First Tea Related Site Inscribed on World Heritage List
Villagers pick tea leaves in an old tea forest of the Jingmai Mountain in Pu'er, southwest China's Yunnan Province. (PHOTO: XINHUA)
By Staff Reporters
As the first World Heritage site with a tea connection, the Cultural Landscape of Old Tea Forests of the Jingmai Mountain was inscribed on the UNESCO World Heritage List during the extended 45th session of the World Heritage Committee of UNESCO in Riyadh, Saudi Arabia on September 17.
The area is located in Pu'er city, southwest China's Yunnan province, and becomes China's 57th site on the list. In the 10th-14th centuries, ancestors of Blang and Dai people discovered wild tea trees when they immigrated into the Jingmai Mountain.
Chen Yaohua, director of World Heritage Research Center at Peking University, said that the old tea forests in Jingmai Mountain also proved that tea trees originated in southwest China, where tea trees were discovered, used and planted the earliest in the world.
Incorporating five old tea tree forests, nine traditional villages and three shelter belts, the landscape maintains robust vitality until today, and is a model for sustainable development and the positive interaction between human and nature.
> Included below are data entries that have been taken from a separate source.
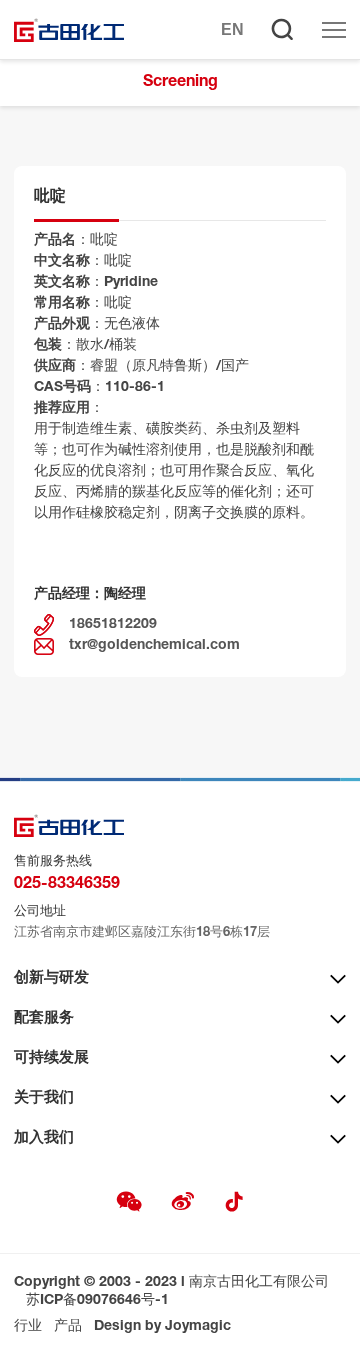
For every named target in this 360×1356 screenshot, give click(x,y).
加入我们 (44, 1138)
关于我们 (44, 1098)
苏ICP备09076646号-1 (97, 1301)
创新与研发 (51, 978)
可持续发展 (51, 1058)
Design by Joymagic (162, 1327)
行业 (28, 1327)
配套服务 (44, 1018)
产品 (68, 1327)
The World Heritage Committee recognized that the landscape met the standards of a World Heritage site, stating that their unique protection and management system respects the local climate, topographic features and the population of animals and plants, realized the protection of cultural and biological diversity and the sustainable utilization of natural resources, and displayed the unique tradition of complementary utilization of natural resources by the Blang and Dai people, who have long been living in the mountainous area.
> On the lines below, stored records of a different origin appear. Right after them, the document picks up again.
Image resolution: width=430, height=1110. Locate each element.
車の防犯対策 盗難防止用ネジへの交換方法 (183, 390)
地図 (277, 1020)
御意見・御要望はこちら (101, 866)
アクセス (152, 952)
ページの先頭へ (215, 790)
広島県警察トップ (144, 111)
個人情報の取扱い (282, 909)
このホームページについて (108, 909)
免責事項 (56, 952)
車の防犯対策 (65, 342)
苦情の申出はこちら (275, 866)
The site selection, pattern and architectural style of the villages and traditional dwellings, which are elements of a heritage site, also demonstrated the knowledge and utilization of the ecological environment, the committee noted.
The application for entering the World Heritage List began in June 2010, and much work has been done since.
Li Qun, deputy minister of culture and tourism and commissioner of the National Cultural Heritage Administration, said the administration has offered support and guidance to Pu'er city and Yunnan province, to systematically enhance the capability of heritage protection, management and demonstration, which enabled the good momentum of old tea forests and villages.
It's worth noting that for the past few years, Pu'er city and Yunnan province have published and implemented three specific laws and seven regulations providing legal and regulatory basis for the protection work.
In addition, Li also shared the experience in the successful application for the heritage site, including actively exploring a management system that fits the characteristics of agricultural civilization, promotion of the combination of modern technology and local traditional ideology, and driving the practice of world heritage application and protection facilitating rural revitalization.